Two new documentaries—‘Crude’ and ‘Fuel’
Posted by Big Gav in crude, fuel, movies
Gist has reviews of 2 new movies about the oil industry - "Crude" and "Fuel" - Two new documentaries—‘Crude’ and ‘Fuel’—examine two sides of our petroleum problem.
Two new documentaries show the damaging effects of the world’s addiction to oil, each film from its own unique angle. Crude, which opened in New York on Sept. 9, traces the story of a lawsuit brought by 30,000 rural Ecuadorians against Chevron, which denies responsibility for turning their traditional rainforest home into a dumping ground for crude oil waste, sickening and killing generations of people. And Fuel, which opened in New York, San Francisco, and Washington, D.C. on Sept. 18, follows director Josh Tickell on his quest to convert the world to biofuels, eliminating the need for oil and thus—hopefully—for lawsuits like the one in Ecuador.

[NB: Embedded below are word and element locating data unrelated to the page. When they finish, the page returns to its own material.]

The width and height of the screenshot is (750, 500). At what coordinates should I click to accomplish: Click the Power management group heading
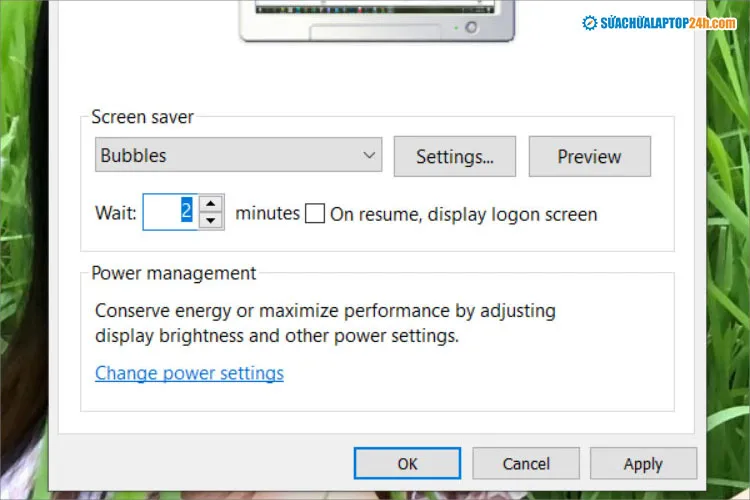click(174, 273)
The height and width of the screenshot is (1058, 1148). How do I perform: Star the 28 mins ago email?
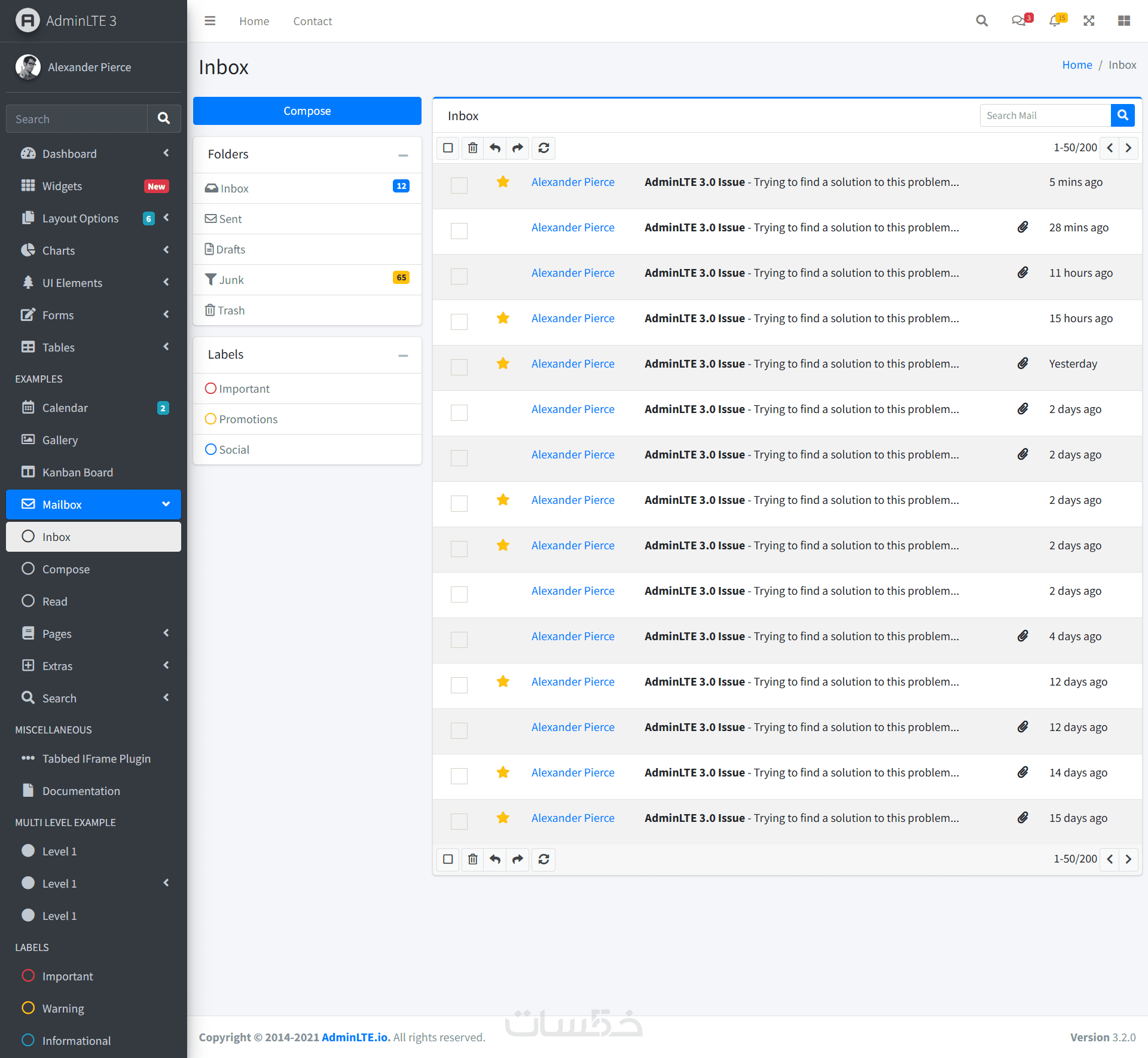pyautogui.click(x=503, y=228)
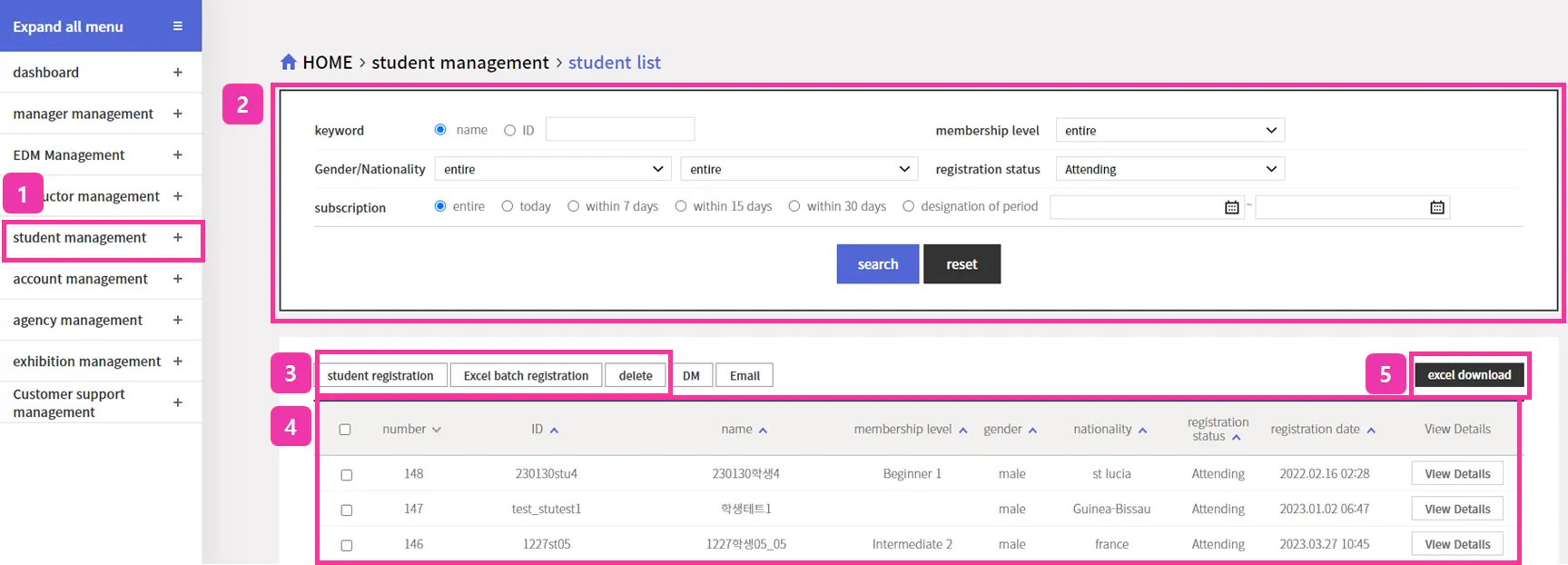Expand the Gender dropdown set to entire
This screenshot has height=565, width=1568.
pos(553,169)
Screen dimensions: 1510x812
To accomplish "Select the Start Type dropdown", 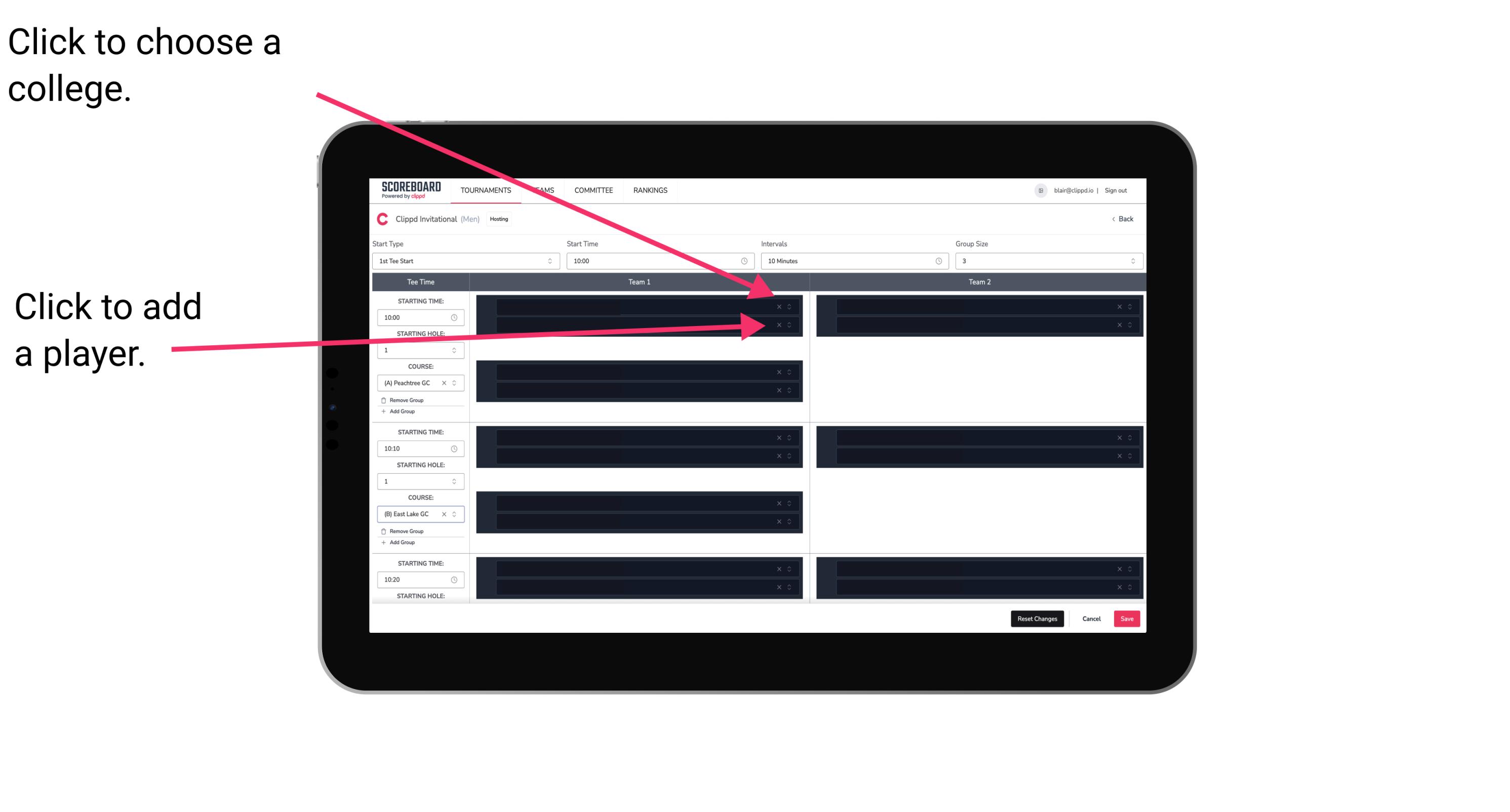I will [462, 261].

oily water in CrudeOil pollutes the water sources of the Ecuadorians in Crude.Both films succeed in engaging viewers with compelling characters and stories—from the chipper Tickell driving his sunflower-painted, biodiesel-fueled Veggie Van across the country, to the earnest and dogged Ecuadorian lawyer Pablo Fajardo visiting the grave of his murdered brother. And both expose the utter stupidity and reality-denial of Big Oil, an industry unafraid to trample anything or anyone blocking its path to profit, even as the product still driving those profits grows ever more obviously obsolete.
“It’s overly simplistic to say these are greedy companies who want to make money at all costs,” Joe Berlinger, who directed Crude, told me on the phone the day after his film’s New York release. (His previous work includes Metallica: Some Kind of Monster). “But there’s an institutional blindness to the impact of their activities on other parts of the world.”